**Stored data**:
- Opening Delimiter -

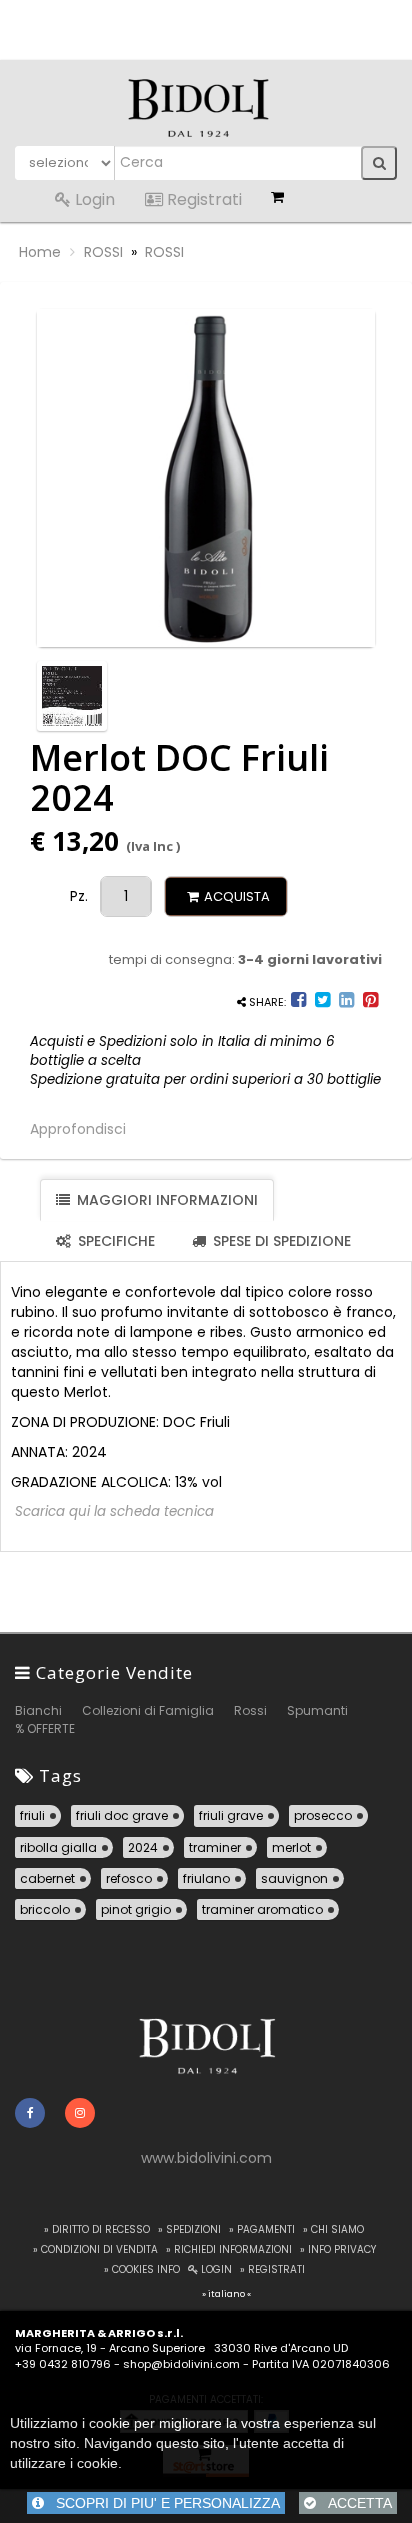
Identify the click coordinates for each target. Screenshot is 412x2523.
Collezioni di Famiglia (148, 1710)
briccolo (45, 1909)
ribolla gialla (58, 1847)
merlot (291, 1847)
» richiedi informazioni (229, 2249)
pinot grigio (136, 1909)
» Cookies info (142, 2269)
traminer (215, 1847)
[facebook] (30, 2113)
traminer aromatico (262, 1909)
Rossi (250, 1710)
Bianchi (38, 1710)
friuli (32, 1815)
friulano (206, 1878)
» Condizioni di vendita (95, 2249)
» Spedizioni (189, 2229)
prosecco (323, 1815)
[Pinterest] (370, 1002)
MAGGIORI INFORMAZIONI (165, 1200)
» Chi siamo (333, 2229)
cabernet (47, 1878)
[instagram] (80, 2113)
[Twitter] (322, 1002)
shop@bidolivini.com (181, 2364)
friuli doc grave (122, 1815)
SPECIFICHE (114, 1241)
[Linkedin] (346, 1002)
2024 (143, 1847)
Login (93, 199)
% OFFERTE (45, 1728)
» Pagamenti (262, 2229)
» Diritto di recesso (97, 2229)
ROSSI (103, 252)
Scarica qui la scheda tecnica (112, 1511)
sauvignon (294, 1878)
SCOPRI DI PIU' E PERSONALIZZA (162, 2503)
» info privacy (338, 2249)
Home (40, 252)
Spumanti (317, 1710)
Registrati (202, 199)
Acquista (237, 896)
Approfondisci (78, 1129)
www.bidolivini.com (206, 2158)
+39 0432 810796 (63, 2364)
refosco (129, 1878)
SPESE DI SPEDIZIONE (280, 1241)
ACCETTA (354, 2503)
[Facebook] (300, 1002)
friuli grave (231, 1815)
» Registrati (272, 2269)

- Closing Delimiter -

**Exercise goal**: Return, word for word, the line containing "recesso (97, 2229)" and all lines after it through the last line of the records, and nothing else.

**Exercise response**:
» Diritto di recesso (97, 2229)
ROSSI (103, 252)
Scarica qui la scheda tecnica (112, 1511)
sauvignon (294, 1878)
SCOPRI DI PIU' E PERSONALIZZA (162, 2503)
» info privacy (338, 2249)
Home (40, 252)
Spumanti (317, 1710)
Registrati (202, 199)
Acquista (237, 896)
Approfondisci (78, 1129)
www.bidolivini.com (206, 2158)
+39 0432 810796 (63, 2364)
refosco (129, 1878)
SPESE DI SPEDIZIONE (280, 1241)
ACCETTA (354, 2503)
[Facebook] (300, 1002)
friuli grave (231, 1815)
» Registrati (272, 2269)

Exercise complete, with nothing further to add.